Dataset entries

=-=-=-=-=

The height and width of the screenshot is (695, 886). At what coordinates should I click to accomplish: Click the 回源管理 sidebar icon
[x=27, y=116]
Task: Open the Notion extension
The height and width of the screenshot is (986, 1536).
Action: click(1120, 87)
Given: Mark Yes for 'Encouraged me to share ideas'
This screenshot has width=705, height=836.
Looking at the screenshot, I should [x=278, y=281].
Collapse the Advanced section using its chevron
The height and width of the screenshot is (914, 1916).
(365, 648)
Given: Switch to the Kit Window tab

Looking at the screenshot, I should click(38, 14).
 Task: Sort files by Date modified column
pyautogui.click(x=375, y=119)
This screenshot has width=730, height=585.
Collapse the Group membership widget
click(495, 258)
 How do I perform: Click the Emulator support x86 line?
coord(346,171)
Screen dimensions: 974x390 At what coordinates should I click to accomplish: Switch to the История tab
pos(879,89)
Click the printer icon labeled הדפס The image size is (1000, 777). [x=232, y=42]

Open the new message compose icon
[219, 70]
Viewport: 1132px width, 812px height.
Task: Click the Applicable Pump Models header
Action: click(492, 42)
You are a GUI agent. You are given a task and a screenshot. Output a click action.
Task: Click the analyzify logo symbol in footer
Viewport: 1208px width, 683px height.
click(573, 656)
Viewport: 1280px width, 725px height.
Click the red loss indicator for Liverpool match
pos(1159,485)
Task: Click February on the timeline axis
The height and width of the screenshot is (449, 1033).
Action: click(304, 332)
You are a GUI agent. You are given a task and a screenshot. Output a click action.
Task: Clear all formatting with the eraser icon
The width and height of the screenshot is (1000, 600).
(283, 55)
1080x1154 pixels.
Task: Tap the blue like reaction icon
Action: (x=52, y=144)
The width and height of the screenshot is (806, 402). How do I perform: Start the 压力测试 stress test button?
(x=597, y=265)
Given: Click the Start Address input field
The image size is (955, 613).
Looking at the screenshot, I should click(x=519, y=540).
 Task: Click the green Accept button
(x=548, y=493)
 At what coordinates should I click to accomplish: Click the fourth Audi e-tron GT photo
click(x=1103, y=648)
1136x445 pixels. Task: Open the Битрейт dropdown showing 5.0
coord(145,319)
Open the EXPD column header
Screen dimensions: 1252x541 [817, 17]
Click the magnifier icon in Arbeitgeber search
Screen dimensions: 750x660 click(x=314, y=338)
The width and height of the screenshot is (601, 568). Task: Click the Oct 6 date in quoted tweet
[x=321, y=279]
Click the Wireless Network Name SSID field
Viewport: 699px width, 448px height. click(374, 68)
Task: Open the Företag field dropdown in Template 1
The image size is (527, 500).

=-=-=-=-=

YOUR OBJECTIVE:
Please give every entry again, precisely as it appears.

EXERCISE RESULT:
The height and width of the screenshot is (695, 886). At what coordinates should I click to accomplish: Click the 回源管理 sidebar icon
[x=27, y=116]
Task: Open the Notion extension
The height and width of the screenshot is (986, 1536).
Action: click(1120, 87)
Given: Mark Yes for 'Encouraged me to share ideas'
This screenshot has width=705, height=836.
Looking at the screenshot, I should [x=278, y=281].
Collapse the Advanced section using its chevron
The height and width of the screenshot is (914, 1916).
(365, 648)
Given: Switch to the Kit Window tab

Looking at the screenshot, I should click(38, 14).
 Task: Sort files by Date modified column
pyautogui.click(x=375, y=119)
This screenshot has width=730, height=585.
Collapse the Group membership widget
click(495, 258)
 How do I perform: Click the Emulator support x86 line?
coord(346,171)
Screen dimensions: 974x390 At what coordinates should I click to accomplish: Switch to the История tab
pos(879,89)
Click the printer icon labeled הדפס The image size is (1000, 777). [x=232, y=42]

Open the new message compose icon
[219, 70]
Viewport: 1132px width, 812px height.
Task: Click the Applicable Pump Models header
Action: click(492, 42)
You are a GUI agent. You are given a task and a screenshot. Output a click action.
Task: Click the analyzify logo symbol in footer
Viewport: 1208px width, 683px height.
click(573, 656)
Viewport: 1280px width, 725px height.
Click the red loss indicator for Liverpool match
pos(1159,485)
Task: Click February on the timeline axis
The height and width of the screenshot is (449, 1033).
Action: click(304, 332)
You are a GUI agent. You are given a task and a screenshot. Output a click action.
Task: Clear all formatting with the eraser icon
The width and height of the screenshot is (1000, 600).
(283, 55)
1080x1154 pixels.
Task: Tap the blue like reaction icon
Action: (x=52, y=144)
The width and height of the screenshot is (806, 402). How do I perform: Start the 压力测试 stress test button?
(x=597, y=265)
Given: Click the Start Address input field
The image size is (955, 613).
Looking at the screenshot, I should click(x=519, y=540).
 Task: Click the green Accept button
(x=548, y=493)
 At what coordinates should I click to accomplish: Click the fourth Audi e-tron GT photo
click(x=1103, y=648)
1136x445 pixels. Task: Open the Битрейт dropdown showing 5.0
coord(145,319)
Open the EXPD column header
Screen dimensions: 1252x541 [817, 17]
Click the magnifier icon in Arbeitgeber search
Screen dimensions: 750x660 click(x=314, y=338)
The width and height of the screenshot is (601, 568). Task: Click the Oct 6 date in quoted tweet
[x=321, y=279]
Click the Wireless Network Name SSID field
Viewport: 699px width, 448px height. click(374, 68)
Task: Open the Företag field dropdown in Template 1
The image size is (527, 500).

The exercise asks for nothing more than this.